** Exercise description **
Copy out every line of the entries below word for word, without the pictures.

=======

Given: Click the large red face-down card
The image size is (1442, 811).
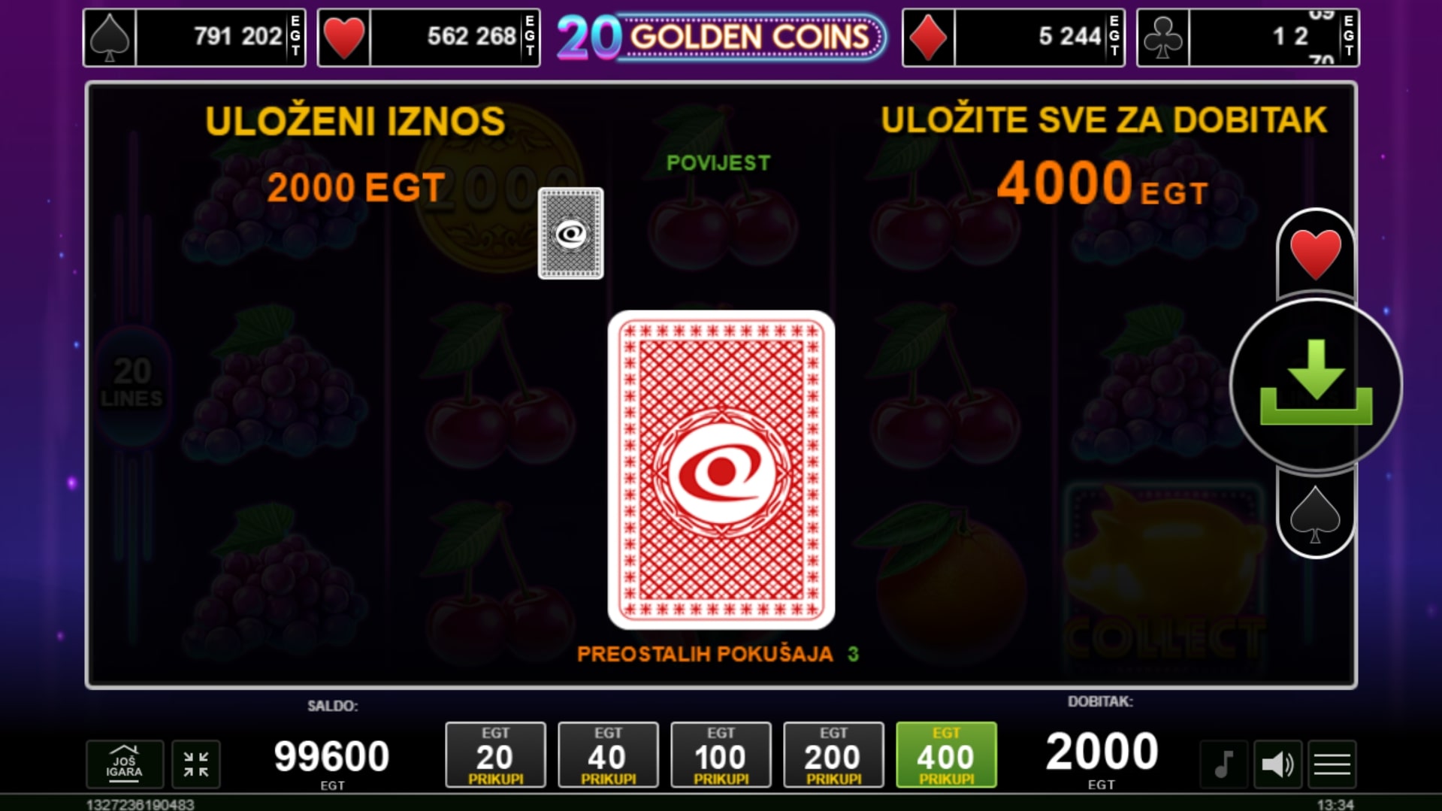Looking at the screenshot, I should 721,470.
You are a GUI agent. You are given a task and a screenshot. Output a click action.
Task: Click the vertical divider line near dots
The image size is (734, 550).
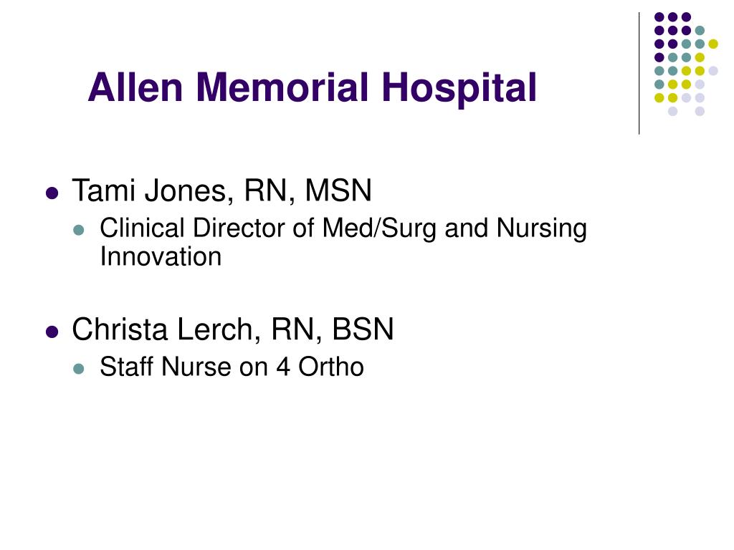pos(639,74)
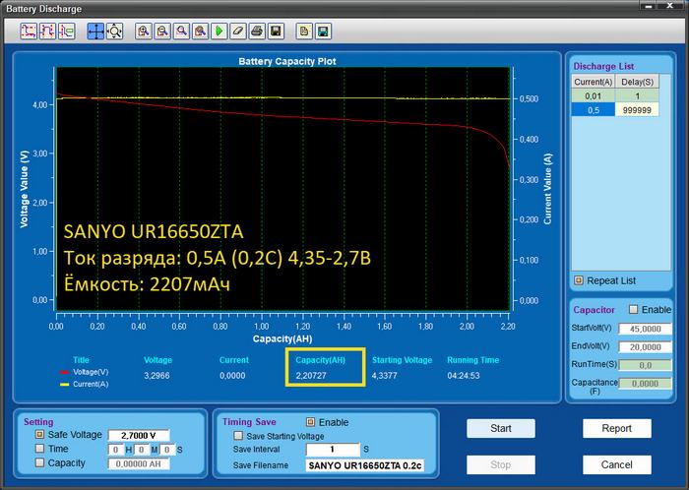Click the black floppy disk save icon
The image size is (689, 490).
point(276,31)
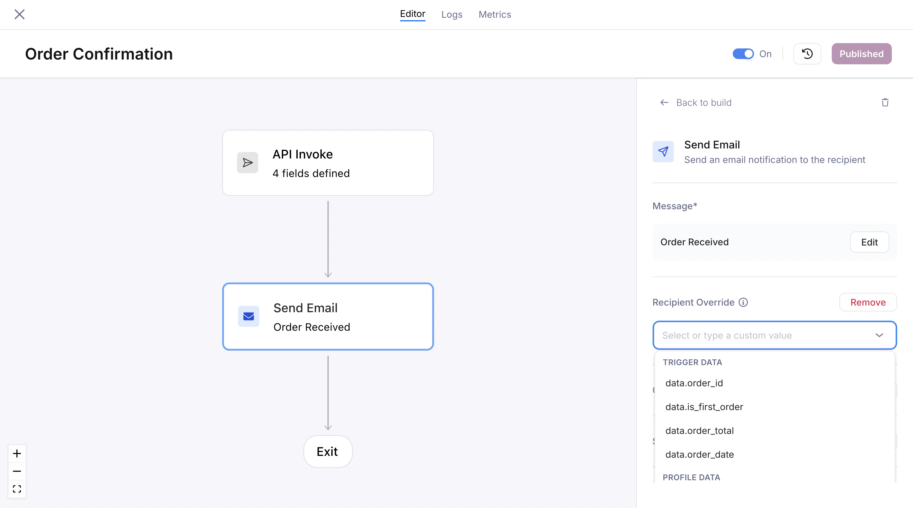Delete step using the trash icon
The image size is (913, 508).
point(885,102)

=======

** Answer to this exercise **
Given: Click the large red face-down card
The image size is (1442, 811).
Looking at the screenshot, I should 721,470.
You are a GUI agent. You are given a task and a screenshot. Output a click action.
Task: Click the vertical divider line near dots
The image size is (734, 550).
pos(639,74)
Click the black floppy disk save icon
The image size is (689, 490).
point(276,31)
Delete step using the trash icon
The image size is (913, 508).
point(885,102)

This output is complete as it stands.